Madame la Députée,
Dans le Figaro du 12 juin 2026 je viens de lire un article dans lequel vous dites :
« La députée LR Justine Gruet, opposée au texte sur la fin de vie, répond que « le problème » est plutôt « la précipitation » du gouvernement à vouloir avancer sur certains sujets comme l’aide à mourir « sans avoir une forme d’unanimité ». « Je n’ai pas l’impression que cela fasse partie des préoccupations des Français. Je ne sais pas comment cela peut être perçu par l’opinion que le texte qu’on arrive à voter dans une telle actualité soit celui-là », critique-t-elle. »
Que vous soyez opposée à ce projet sur la fin de vie vous concerne et chaque citoyen est libre de son opinion.
J’espère que vous ne vous trouverez jamais à titre personnel, ou pour un proche, confrontée à une terrible situation de pathologie incurable. Pour rappel qu’a fait Mme Paulette Guinchard, une fois la maladie venue ? Elle qui était opposée, est partie mourir en Suisse !

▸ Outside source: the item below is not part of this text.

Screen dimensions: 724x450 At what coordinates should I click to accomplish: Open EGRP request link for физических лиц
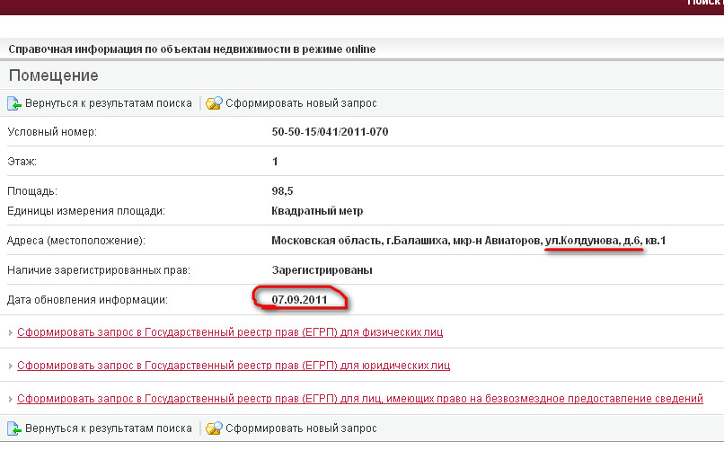pyautogui.click(x=230, y=332)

Par contre, il n’y a nulle « précipitation », puisque depuis 40 ans cette demande des Français est constante, que ce soit lors de sondages, lors des contacts établis par ces mêmes citoyens avec des associations françaises, des médecins belges, ou des associations suisses. L’opinion publique est donc prête et attend le vote d’une loi leur permettant d’attendre pour espérer obtenir une SPCJD comme cela est le cas actuellement.
Les associations françaises, comme Le Choix, se battent autant pour le vote de cette loi que pour le développement des soins palliatifs…et qu’enfin nos compatriotes puissent choisir en toute liberté et sérénité leur fin de vie et libre à ceux qui le souhaitent d’endurer une maladie longue et sans espoir avec toute l’aide nécessaire.
Que les opposants se rassurent, une fois la loi votée, nul ne sera obligé d’en faire la demande. Le projet de loi actuellement en discussion, s’il permet d’espérer une aide à mourir, sera loin d’égaler en respect de la personne ce qui existe depuis de nombreuses années dans différents pays étrangers, sans entrainer quelque dérive que ce soit !
Veuillez agréer, Madame la Députée, l’assurance de ma haute considération.